La province de l’Ituri semble enfin entrouvrir la porte d’une paix durable. Après plusieurs années marquées par les massacres et les déplacements massifs, un signe fort vient redonner confiance. Au moins 50 000 ex-combattants ont officiellement choisi de rejoindre la Réserve Armée de la Défense (RAD). Ce ralliement massif intervient alors que la région connaît deux semaines d’accalmie inédites, sous l’impulsion d’un nouveau gouverneur militaire affichant une volonté claire de restaurer la paix.

Ce basculement n’est pas le fruit du hasard.
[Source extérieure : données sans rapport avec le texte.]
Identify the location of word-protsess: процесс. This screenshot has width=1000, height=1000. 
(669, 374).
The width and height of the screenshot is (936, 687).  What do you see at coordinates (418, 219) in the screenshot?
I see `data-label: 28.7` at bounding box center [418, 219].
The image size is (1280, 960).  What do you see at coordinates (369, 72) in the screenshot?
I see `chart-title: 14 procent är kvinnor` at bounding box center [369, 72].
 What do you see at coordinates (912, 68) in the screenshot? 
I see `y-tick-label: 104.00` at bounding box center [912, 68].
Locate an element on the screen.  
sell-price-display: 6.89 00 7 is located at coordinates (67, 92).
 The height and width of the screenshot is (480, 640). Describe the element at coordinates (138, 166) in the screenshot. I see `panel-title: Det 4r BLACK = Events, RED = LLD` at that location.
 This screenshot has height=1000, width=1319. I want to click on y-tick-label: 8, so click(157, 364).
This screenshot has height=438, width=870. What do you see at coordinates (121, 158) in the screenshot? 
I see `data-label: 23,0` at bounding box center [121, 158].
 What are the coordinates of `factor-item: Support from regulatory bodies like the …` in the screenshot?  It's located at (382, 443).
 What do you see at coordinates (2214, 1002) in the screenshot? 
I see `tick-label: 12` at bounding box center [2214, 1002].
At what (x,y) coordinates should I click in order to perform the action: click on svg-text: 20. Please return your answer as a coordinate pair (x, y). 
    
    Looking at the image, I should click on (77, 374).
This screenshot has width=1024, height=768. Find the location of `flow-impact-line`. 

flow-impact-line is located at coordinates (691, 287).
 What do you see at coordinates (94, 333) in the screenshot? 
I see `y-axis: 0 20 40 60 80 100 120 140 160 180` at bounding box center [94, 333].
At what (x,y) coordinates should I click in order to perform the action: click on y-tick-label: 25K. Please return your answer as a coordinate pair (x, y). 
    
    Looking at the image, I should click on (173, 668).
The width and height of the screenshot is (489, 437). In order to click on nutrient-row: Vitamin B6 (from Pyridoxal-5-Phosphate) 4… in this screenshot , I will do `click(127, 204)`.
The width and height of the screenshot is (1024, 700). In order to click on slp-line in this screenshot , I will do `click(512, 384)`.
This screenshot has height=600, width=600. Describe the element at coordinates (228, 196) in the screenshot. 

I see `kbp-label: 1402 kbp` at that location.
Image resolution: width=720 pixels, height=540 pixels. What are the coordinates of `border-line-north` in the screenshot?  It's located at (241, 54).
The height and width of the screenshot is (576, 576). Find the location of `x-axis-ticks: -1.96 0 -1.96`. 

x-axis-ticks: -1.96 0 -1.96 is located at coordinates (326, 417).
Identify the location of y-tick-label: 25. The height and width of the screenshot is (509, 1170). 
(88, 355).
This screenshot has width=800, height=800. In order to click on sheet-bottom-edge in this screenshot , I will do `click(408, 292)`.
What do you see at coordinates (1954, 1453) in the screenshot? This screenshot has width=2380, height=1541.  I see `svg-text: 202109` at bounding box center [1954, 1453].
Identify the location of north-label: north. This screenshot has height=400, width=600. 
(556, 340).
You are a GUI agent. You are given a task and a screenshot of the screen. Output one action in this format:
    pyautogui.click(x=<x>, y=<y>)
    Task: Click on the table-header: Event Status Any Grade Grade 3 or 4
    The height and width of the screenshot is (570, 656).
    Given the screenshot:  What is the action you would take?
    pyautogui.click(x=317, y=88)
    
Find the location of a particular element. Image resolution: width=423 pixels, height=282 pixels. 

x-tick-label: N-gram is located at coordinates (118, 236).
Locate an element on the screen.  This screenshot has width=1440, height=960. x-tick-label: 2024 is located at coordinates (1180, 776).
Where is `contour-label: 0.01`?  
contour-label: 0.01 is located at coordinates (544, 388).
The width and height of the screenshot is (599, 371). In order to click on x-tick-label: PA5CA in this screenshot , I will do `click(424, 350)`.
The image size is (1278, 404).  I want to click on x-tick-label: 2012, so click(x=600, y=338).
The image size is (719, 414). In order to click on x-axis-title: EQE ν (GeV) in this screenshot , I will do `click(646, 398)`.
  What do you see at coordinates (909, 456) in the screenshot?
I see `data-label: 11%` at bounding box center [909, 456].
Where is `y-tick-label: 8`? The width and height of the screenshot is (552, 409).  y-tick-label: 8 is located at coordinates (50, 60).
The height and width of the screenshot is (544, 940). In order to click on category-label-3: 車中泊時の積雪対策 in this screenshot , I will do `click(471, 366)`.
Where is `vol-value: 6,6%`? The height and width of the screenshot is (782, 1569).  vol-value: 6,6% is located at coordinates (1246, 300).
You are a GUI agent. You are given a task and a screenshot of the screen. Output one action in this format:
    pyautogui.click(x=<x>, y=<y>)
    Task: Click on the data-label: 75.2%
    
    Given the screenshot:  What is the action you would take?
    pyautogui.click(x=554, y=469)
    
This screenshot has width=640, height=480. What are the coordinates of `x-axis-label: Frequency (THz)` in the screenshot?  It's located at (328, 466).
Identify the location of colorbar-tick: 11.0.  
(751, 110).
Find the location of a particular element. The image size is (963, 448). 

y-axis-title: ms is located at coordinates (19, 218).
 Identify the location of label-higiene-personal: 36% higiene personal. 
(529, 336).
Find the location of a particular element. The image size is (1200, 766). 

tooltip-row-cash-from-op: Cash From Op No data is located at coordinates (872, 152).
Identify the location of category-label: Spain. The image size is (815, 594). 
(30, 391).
Il résulte d’un travail patient de sensibilisation mené par les forces vives locales, les autorités provinciales et la RAD. En optant pour cette structure, des milliers de jeunes tournent le dos aux groupes armés et se rallient à la patrie, à la souveraineté nationale et au soutien des institutions de l’état de siège.

«Nous disons merci à Dieu pour ce résultat que nous commençons à voir sur terrain. Merci aussi au Chef de l’État et au gouverneur de la province pour la matérialisation de la vision du Chef de l’État et aussi merci à la 32ᵉ Région militaire», a déclaré le coordonnateur RAD/Ituri, le colonel Emmanuel Libandi. 

Cette dynamique est accompagnée par deux semaines sans massacres, sans déplacements massifs et sans crépitements d’armes. Pour les analystes et acteurs locaux, cette trêve est déjà la preuve que la pacification porte ses premiers fruits. Mais l’élan reste fragile. Le défi majeur est désormais de transformer cette mobilisation en paix durable, en encadrant rapidement ces nouveaux réservistes.

La RAD appelle à l’implication directe du gouvernorat militaire et du commandement de la 32ᵉ Région militaire pour déployer sans délai les moyens logistiques, administratifs et juridiques nécessaires à l’identification, l’enregistrement et la formation civique de ces 50 000 hommes, dans le strict respect des lois de la République.

Il sied de souligner que c’est un moment de vigilance et de responsabilité collective. Si elle est bien accompagnée, cette lueur d’espoir pourrait enfin éteindre le cycle infernal de la guerre en Ituri et ouvrir une nouvelle ère de stabilité. L'Ituri attend la paix durable.